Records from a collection

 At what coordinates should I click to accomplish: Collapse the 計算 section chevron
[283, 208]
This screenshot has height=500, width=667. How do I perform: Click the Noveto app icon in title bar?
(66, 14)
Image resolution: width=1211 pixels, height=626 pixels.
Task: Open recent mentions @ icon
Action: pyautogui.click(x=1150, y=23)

**The task:** Repeat the data. Keep every word the same.

**Exercise response:**
 At what coordinates should I click to accomplish: Collapse the 計算 section chevron
[283, 208]
This screenshot has height=500, width=667. How do I perform: Click the Noveto app icon in title bar?
(66, 14)
Image resolution: width=1211 pixels, height=626 pixels.
Task: Open recent mentions @ icon
Action: pyautogui.click(x=1150, y=23)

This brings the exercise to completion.